Design Thinking Humanised

Design Thinking Humanised

A Harvard Business Review article states that Design Thinking has come of age and can be a valuable tool in shaping organisational culture and people. Here’s more about global expert views on the humanising of Design Thinking.

Organisations around the world attest to an increased amount of complexity, volatility and change that impacts their organisational culture. People in the workplace have to display accelerated levels of adaptability and agility to respond to what seems like a never-ending wave of evolving customer demands. The ability to respond and innovate seems to set the successful organisations apart from the rest, proving the old “adapt or die” saying to be especially relevant in our fast-paced world.

Adapt or die does not stop at product or service level. It drills right down into the heart of the organisational culture, impacting people, teams and the organisation as a whole. The Design Thinking hat should also be worn by those who deal with people and human resources. The organisation should not only apply design thinking principles of prototyping, customer feedback, innovating and solving to their products and services, but extend this thinking and approach to their people solutions.

A stoic one-size-fits-all set-in-stone people process or program will be dead in the water, given the tidal wave of complexity, change-readiness and agility that our people face at work every day. It’s time to apply design thinking to humans. Kolko (2015) suggests that the design thinking principles of empathy with users, prototyping and the tolerance of failure should become part of the organisational culture and way of doing things. Practically, this means that the user (the employee) becomes a central stakeholder in any solutions, processes, programmes or procedures that the company initiates. Empathy with users will see organisations listening to employee needs, designing people programmes around their emotional responses and continually improving their experience by asking, adapting and improving.

Prototyping, a design thinking principle, should not only be reserved for things, but for people. Provide people with a prototype, a first draft if you will, which they can experience and provide feedback on. Just like the customer who experiences the prototyped chair, employees should experience people solutions and share their views, opinions and ideas about it.

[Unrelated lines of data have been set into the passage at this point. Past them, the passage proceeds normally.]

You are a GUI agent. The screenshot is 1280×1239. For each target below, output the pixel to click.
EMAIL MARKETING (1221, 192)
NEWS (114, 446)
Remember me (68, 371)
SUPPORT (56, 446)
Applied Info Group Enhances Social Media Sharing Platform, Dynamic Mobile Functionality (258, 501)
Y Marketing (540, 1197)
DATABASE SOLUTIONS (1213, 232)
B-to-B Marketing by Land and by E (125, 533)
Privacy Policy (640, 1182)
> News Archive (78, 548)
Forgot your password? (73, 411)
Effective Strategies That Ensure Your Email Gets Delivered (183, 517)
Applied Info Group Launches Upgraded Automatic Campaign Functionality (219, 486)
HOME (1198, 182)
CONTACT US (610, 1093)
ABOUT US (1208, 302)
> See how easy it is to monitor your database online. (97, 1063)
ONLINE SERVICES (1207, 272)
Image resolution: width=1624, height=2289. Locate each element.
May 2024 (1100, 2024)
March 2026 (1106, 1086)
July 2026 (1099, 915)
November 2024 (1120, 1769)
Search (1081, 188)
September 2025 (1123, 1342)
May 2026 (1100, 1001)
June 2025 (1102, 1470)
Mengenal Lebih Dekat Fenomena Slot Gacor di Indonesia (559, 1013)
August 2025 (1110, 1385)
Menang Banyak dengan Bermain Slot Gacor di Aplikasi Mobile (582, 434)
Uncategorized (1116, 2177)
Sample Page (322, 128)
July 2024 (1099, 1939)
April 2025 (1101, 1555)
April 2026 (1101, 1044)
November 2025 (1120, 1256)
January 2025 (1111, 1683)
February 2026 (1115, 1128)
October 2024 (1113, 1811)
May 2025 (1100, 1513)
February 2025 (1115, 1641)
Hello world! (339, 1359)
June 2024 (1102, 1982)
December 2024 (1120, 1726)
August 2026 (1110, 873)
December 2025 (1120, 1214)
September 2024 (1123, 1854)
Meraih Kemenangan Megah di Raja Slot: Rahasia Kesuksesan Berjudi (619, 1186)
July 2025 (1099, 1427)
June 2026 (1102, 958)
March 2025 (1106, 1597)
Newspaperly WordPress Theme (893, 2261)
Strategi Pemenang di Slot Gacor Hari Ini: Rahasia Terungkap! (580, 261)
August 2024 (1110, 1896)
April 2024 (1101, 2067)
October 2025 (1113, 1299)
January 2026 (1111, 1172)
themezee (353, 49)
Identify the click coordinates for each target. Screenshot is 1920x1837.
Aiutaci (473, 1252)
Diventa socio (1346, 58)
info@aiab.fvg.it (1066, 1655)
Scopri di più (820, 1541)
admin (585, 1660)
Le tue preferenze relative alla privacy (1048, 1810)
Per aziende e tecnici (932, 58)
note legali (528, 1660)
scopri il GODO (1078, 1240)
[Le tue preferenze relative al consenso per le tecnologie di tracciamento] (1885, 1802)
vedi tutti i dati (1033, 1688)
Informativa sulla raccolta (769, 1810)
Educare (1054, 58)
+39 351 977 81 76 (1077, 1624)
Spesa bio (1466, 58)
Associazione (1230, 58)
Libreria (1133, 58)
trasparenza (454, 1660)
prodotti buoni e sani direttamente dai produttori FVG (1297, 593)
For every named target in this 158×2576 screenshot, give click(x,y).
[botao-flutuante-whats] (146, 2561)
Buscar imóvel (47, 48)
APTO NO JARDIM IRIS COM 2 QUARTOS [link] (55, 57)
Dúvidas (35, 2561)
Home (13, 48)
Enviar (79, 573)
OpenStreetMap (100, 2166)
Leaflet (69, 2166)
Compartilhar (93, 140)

Finally, the thick-skinned design thinking tolerance of failure should be a given in people solutions. Designers embrace risk, prototyping products that they think their customers will love. They get it right for the most, but also often fail. Failure is tolerated. What doesn’t work is replaced by what does work. Organisational culture is arguably less tolerant of failure. As a result, people are afraid to fail, people solutions are driven regardless of negative feedback and a culture of risk elimination and hunger for success stifles the creative design thinking process.

People are not unlike things in that they too need to adapt, improve, grow, change and keep up or they become stuck, old and replaceable. An organisational culture that applies design thinking to its things and its people will foster ongoing adaptability driven by empathy with the user, whether customer or employee.